Teenage Calgary ski jumper on national team

As sports go, it’s one of the most spectacular.

Freed of earthly constraints, if only temporarily, ski jumpers soar with the eagles, traversing 100 to more than 200 metres through the air before touching down again.

It’s a sport that’s certainly not for the faint-hearted, yet Nata de Leeuw, RIGHT, though only 17, has been jumping for about six years, in the last couple of years almost exclusively on “normal” hills of 85 to 109 metres in length. Today she finds herself ranked 12th in the world – and that after a season she humbly described as “not that great.”

Great season or not, she’s the second-ranked Canadian female ski jumper according to the International Ski Federation (FIS) and a member of Canada’s four-skier national team.

At her last international event, the World Junior Championships in Zakopane, Poland, she finished 12th, her top finish in the 2008 season. “I didn’t do very well,” she said on the phone from her home in Calgary. “I had an off day.”

In 2007, an altogether better year for her, her best performance was second place at the Continental Cup in Lake Placid, N.Y. She also registered one third-place finish and three fourths that season.

In 2008, by contrast,17th place in the Continental Cup in Bairsbronn, Germany was her best finish beside the World Juniors.

De Leeuw’s farthest jump is 115 metres and she shrugs off a query as to whether she gets nervous soaring through the air for such a distance.

She’s used to it now, she replied. “You start off with small jumps, just a few metres and you extend it. Going to the bigger jumps was a little scary.”

De Leeuw took up ski jumping about six years ago, but she’s been on skis since about age two. For years, she was a downhill skier, but she always liked the small jumps she encountered.

One summer she enrolled in a multi-sport summer camp that included ski jumping. Summertime skiers usually jump on plastic surfaces that simulate snow.

“I thought it was a lot of fun, and you get to be in skis the year round,” she said of ski jumping.

Around the time she began ski jumping, her little brother, Yukon, 15 now, also took up the sport.
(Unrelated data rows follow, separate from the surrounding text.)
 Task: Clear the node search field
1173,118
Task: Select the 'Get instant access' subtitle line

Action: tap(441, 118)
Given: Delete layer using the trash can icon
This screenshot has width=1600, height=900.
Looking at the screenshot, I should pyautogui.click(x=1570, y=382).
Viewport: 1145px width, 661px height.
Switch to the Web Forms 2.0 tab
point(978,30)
Like big sis, Yukon excels as a ski jumper. He’s a member of the Alberta provincial team and his longest jump, again like big sis, is around 115 metres. This past winter, Yukon travelled abroad for international competitions and was the youngest skier participating, Nata (short for Natalie) recounted.

Top jumpers share some characteristics, Nata said. “You need a lot of quick, twitch muscles, strong leg muscles. You need to be quick and fearless.”
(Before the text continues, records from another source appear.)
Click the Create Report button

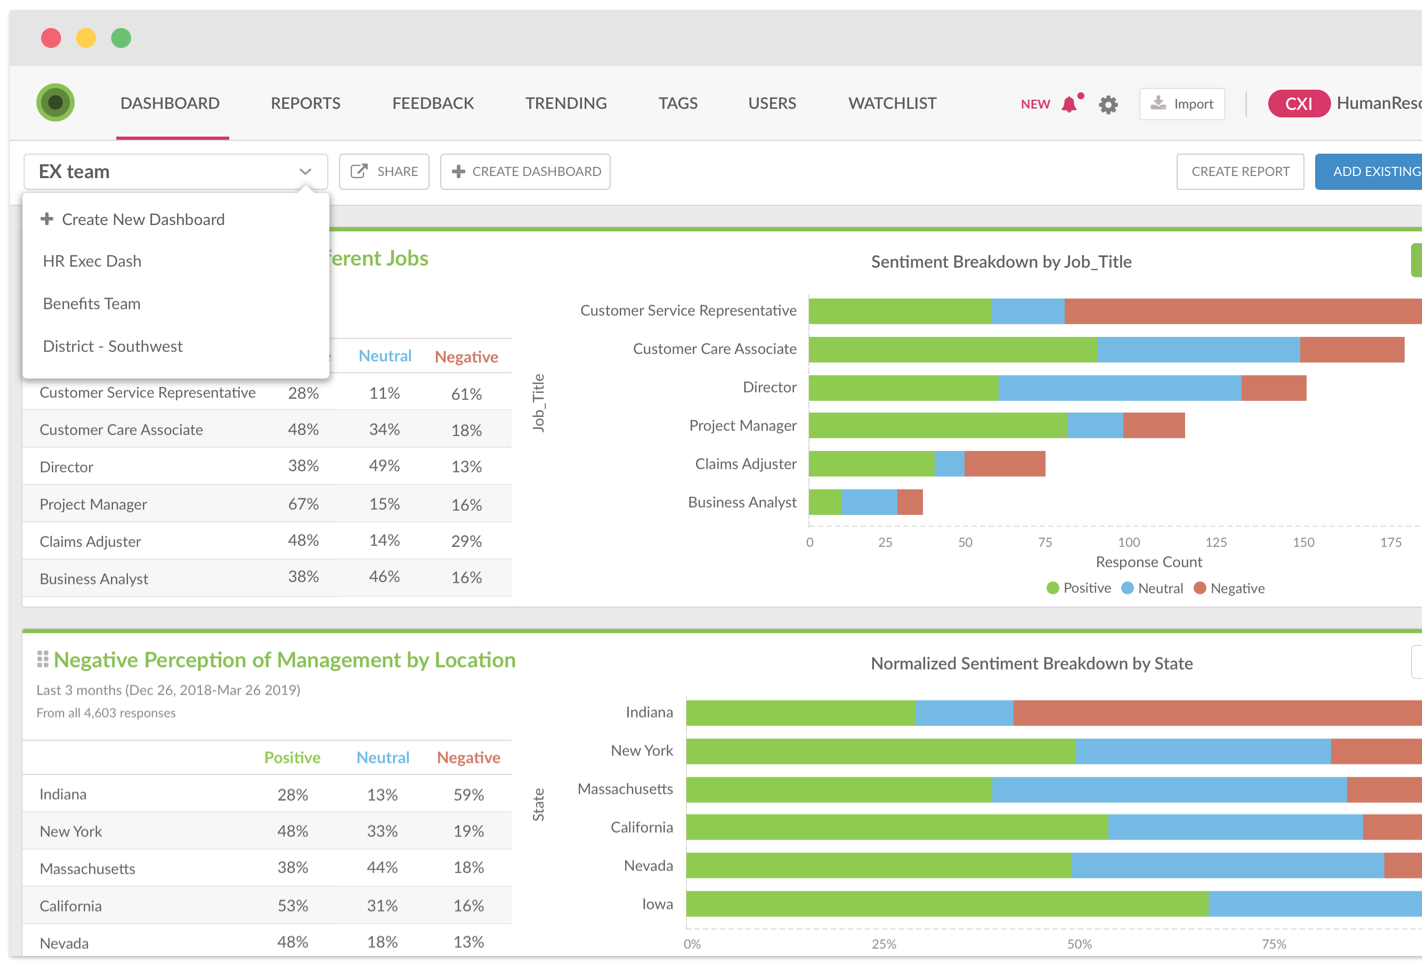click(x=1240, y=171)
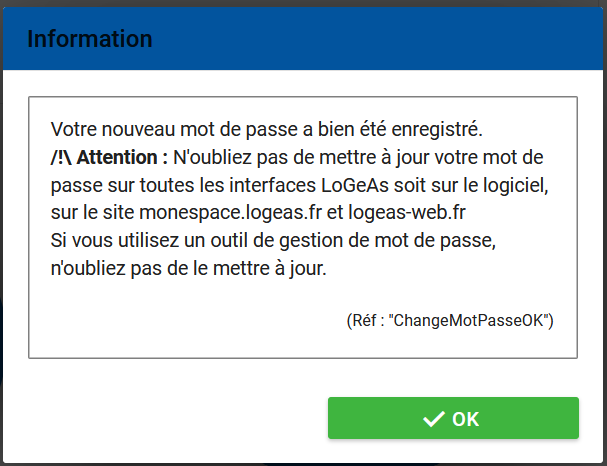Image resolution: width=607 pixels, height=466 pixels.
Task: Click the "(Réf :" label text
Action: [x=366, y=320]

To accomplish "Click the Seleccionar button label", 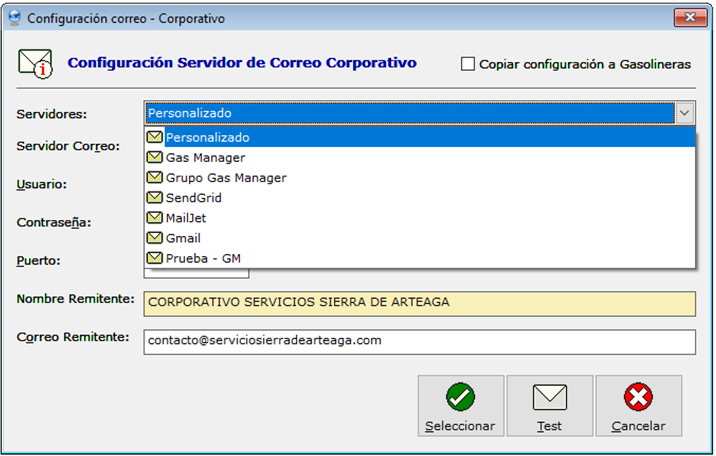I will click(460, 426).
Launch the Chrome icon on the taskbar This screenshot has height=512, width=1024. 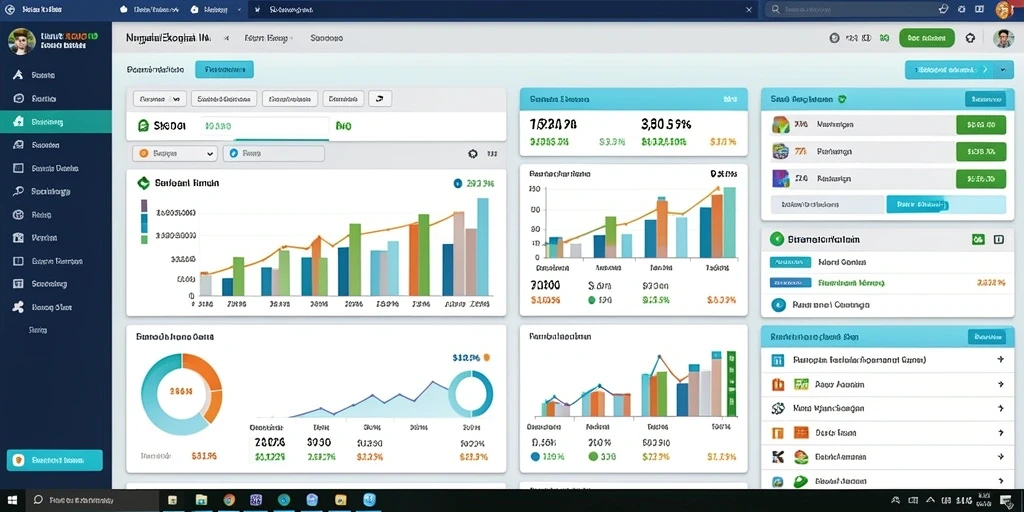pyautogui.click(x=229, y=500)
Everyone falls now and then, she continued.

Her worst accident? “A bad one last winter [2007]” in which she broke her nose.

A grade 11 student at the National Sport School, Nata, like others in the program, is given the opportunity to miss class to attend competitions. It sounds like fun, but it’s not a particularly glamorous life on the road – just the four national skiers and their coach, tooling around Europe in a van, she said.
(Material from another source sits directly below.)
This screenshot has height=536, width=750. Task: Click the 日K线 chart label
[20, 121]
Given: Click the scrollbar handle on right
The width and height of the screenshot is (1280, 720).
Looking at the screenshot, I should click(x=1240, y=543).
Training is a grind, though her love of the sport makes it all worthwhile. She’s at Canada Olympic Park – since the 1988 Winter Olympics, the country’s only ski jump– at 7 a.m. three days a week before school starts, and she follows that up with dry land training five days a week.

The Austrians, Germans, Norwegians and other Europeans dominate the sport, and Europe is where all the major competitions are held.

Although Vancouver is getting a ski jump facility as part of its Olympic facility upgrade, Nata and the other Canadian women won’t be competing there in 2010. Unfortunately for Nata, women’s ski jumping is not yet an Olympic sport.

It has to do with the sport “not being developed enough,” she said. “If the sport gets in, I’ll be there.”

As for her immediate future, she’s looking forward to the next international competition in July and to others next season.

“I want to keep having fun and see how far I can go,” she said.